Presiden International Tax and Investment Center (ITIC), Washington DC, Daniel A Witt mengemukakan, seperti yang disampaikan Janet Yellen, AS ingin bekerja sama dengan para mitra tepercaya dalam membangun rantai pasok. Itu cocok bagi Indonesia, yang selama ini sudah menjadi partner penting AS. Apalagi, Presiden Joko Widodo terus menggaungkan hilirisasi.
”Ada pertemuan antara hilirisasi dan friendshoring. Di satu sisi untuk suplai dan sisi lainnya demand (permintaan). Ini akan menjadi kerja sama ekonomi dan perdagangan di antara dua negara (Indonesia dan AS). Peningkatan nilai harus ditambah dan nantinya akan tercipta lapangan pekerjaan serta pendapatan bagi negara Anda (Indonesia),” katanya.
Menteri Investasi Bahlil Lahadalia, dalam webinar itu, mengatakan, Indonesia akan fokus pada hilirisasi dengan pendekatan industri hijau dan energi hijau. Hilirisasi juga bagian dalam upaya penataan lingkungan, penciptaan nilai tambah, dan pertumbuhan ekonomi baru. Juga bagaimana agar ada kolaborasi dengan usaha mikro, kecil, dan menengah (UMKM).
”Hilirisasi adalah harga mati,” kata Bahlil.
Bahlil mencontohkan dampak hilirisasi terhadap nilai tambah produk nikel, berupa pelarangan ekspor bijih nikel pada tahun 2020, yang dampaknya sudah dirasakan. Pada 2017-2018 nilai ekspor produk besi dan baja Indonesia hanya sekitar 3,3 miliar dollar AS. Sementara pada 2022 angkanya melonjak signifikan menjadi 27,8 miliar dollar AS.

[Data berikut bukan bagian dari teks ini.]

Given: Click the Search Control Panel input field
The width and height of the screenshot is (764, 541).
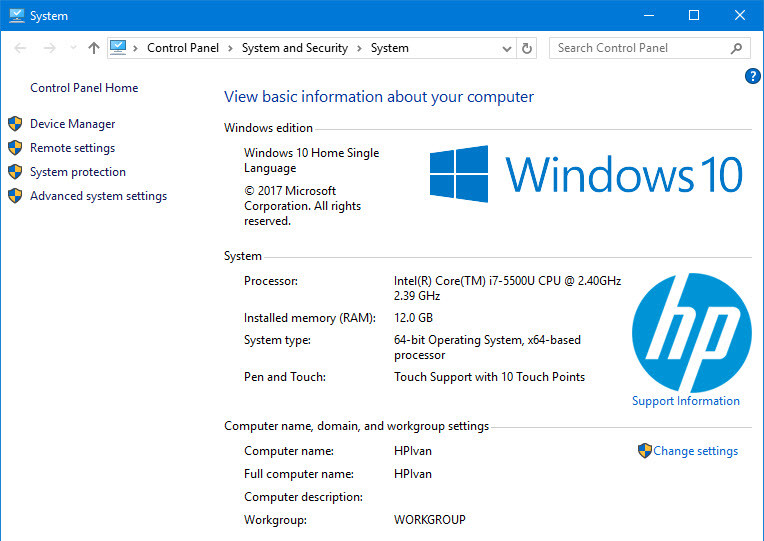Looking at the screenshot, I should [x=638, y=48].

”Ini kita lakukan secara komprehensif dengan membangun ekosistem turunan nikel, seperti baterai kendaraan listrik. Kita ingin menjadi salah satu produsen baterai EV terbesar di dunia. Mulai dari mining (tambang), smelter, hingga sel baterai. Ada gugatan Uni Eropa di WTO tidak masalah. Tapi, kita tak akan pernah gentar untuk melawan itu,” tuturnya.